Your objective. From the passage about Joan and Robert of Baudricourt at Vaucouleurs, transcribe word for word the portion starting at "She bethought her" and ending at "of the castle.".

++++ Extract ++++

Vaucouleurs, the "valley of color," is a little walled town on the Meuse, some thirteen miles from DomrÉmy. Its narrow streets climb a steep hill to the castle, perched on its rock like an eagle's nest. In this castle, holding the town partly for the Dauphin, but chiefly for himself, lived Robert of Baudricourt; a robber captain, neither more nor less. A step beyond the highwayman, since he had married a rich and noble widow, and had lived handsomely in (and on) Vaucouleurs for some twelve years; but still little more civilized than the band of rude and brutal soldiers under his command. It was from this man that the Maid was bidden to seek aid in her mission.

She bethought her of a kinsman, Durand Laxart (or Lassois) living at Little Burey, a village near Vaucouleurs; asked and obtained leave of her parents to visit him. This was in May, 1428. She opened her mind to her "uncle" (by courtesy: he was really only a cousin by marriage) and impressed him so much that he consented to bring her before the lord of the castle.

Baudricourt looked at the comely peasant maid in her red stuff dress, probably with some interest at first; when she quietly informed him that God had bidden her to save France, and had sent her to him for help in the task, his interest changed to amused impatience. At first he laughed; but when he was called upon in God's name to send a message to the Dauphin his mood changed.

"Let him guard himself well," the message ran, "and not offer battle to his foes, for the Lord will give him succor by mid-Lent."

Now Lent was to fall in March of the coming year.

"By God's will," the Maid added, "I myself will lead the Dauphin to be crowned."

This was too much for the lord of Vaucouleurs. Turning to Laxart, he said, "Give the wench a sound whipping and send her home!" and so dismissed the pair.

Joan made no resistance; went back to DomrÉmy and bided her time. We are to suppose that through the summer of 1428 she plied her faithful tasks at home, listening to her Voices, strengthening her purpose steadily in the quiet of her resolute heart. In October came the news that Orleans was besieged; and now once more the Voices grew urgent, imperative; yet again she must go to Vaucouleurs, yet again demand help of Robert of Baudricourt. This time the way was made easy for her. The wife of Durand Laxart was about to have a child, and needed help. There were no trained nurses then in the Meuse valley or anywhere else; it was the simple and natural thing for Joan to offer her services, and for the kinsfolk to accept them. January, 1489, found her domiciled in the Laxart household, caring for the mother and the newborn child in her own careful, competent way.

++++ Supplied information ++++

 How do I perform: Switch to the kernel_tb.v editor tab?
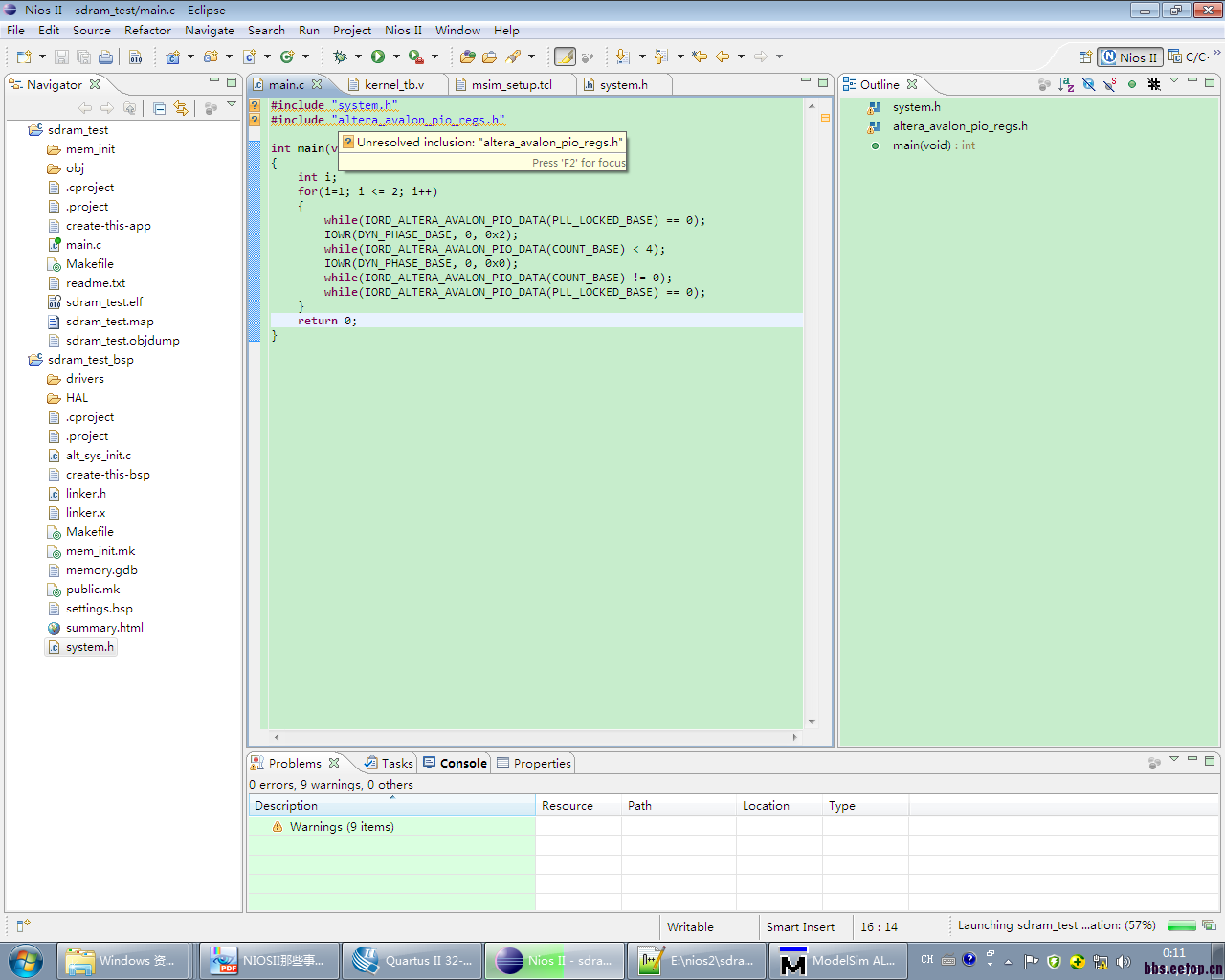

++++

Result.
She bethought her of a kinsman, Durand Laxart (or Lassois) living at Little Burey, a village near Vaucouleurs; asked and obtained leave of her parents to visit him. This was in May, 1428. She opened her mind to her "uncle" (by courtesy: he was really only a cousin by marriage) and impressed him so much that he consented to bring her before the lord of the castle.